Regina H. Bartholomew, the school district’s lawyer, said the district had filed a motion to have the board’s vote declared void. That would enable the panel to begin again from scratch, she said.
Process Debated
Lourdes Moran, the vice president of the school board, worked with city and state lawmakers to draft the charter school application and introduced it to the board. She said she had complied with correct procedures in introducing the measure.
She said that charter schools had been in the works for the Algiers neighborhood on the West Bank since long before Hurricane Katrina struck on Aug. 29, and that local input had been solicited on the idea at least twice in the past year.
“It’s not that we’re trying to exclude anyone,” Ms. Moran said. “It’s open access, based on the current conditions and circumstances facing us. I understand that community input is important, and we did have it. I felt there was sufficient input to go ahead and move forward.”

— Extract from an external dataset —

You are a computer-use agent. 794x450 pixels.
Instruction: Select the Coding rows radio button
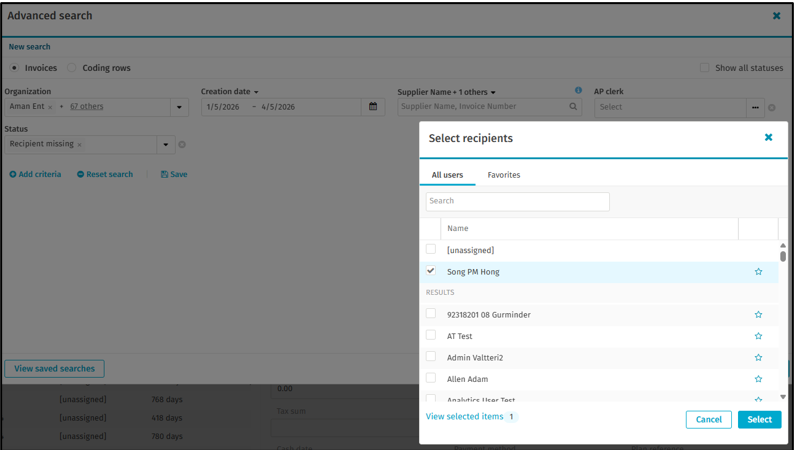pyautogui.click(x=72, y=68)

School board President Torin Sanders, who voted against the charter school application, said there may well be a place for more charter schools in the district as it regains its footing. But the process by which that is decided must be a proper one, he said.
“Let’s do it constructively, deliberately, inclusively, not in the middle of the night, in a way that a judge would find we have disrespected the public’s role,” he said.
With the charter school plan halted at least until Oct. 24, when the judge’s order expires, Mr. Sanders joined with the district’s interim superintendent, Ora L. Watson, on Oct. 18 as she announced a plan to reopen four of the West Bank schools in mid-November.
Opening eight of those schools as regular schools had been the plan under consideration before the charter school application was put to a vote.
“We don’t need to sit around twiddling our thumbs waiting on the court” to resolve the issue, Mr. Sanders said in an interview. “We need to reopen schools in New Orleans. We are moving forward.”
The school board is also beginning to discuss how it might reopen seven schools on the East Bank. That part of the city sustained severe damage from Katrina, but a small group of less damaged schools might be able to open as soon as January, board members said.
Separately, the board decided Oct. 14 to save money by changing health-insurance coverage for employees of the financially strapped district who do not return to work. As of Dec. 1, individual employees will have to pay the first $5,000—$10,000 for families—of their medical bills, a plan that local teachers’ union President Brenda Mitchell said was not affordable for most teachers.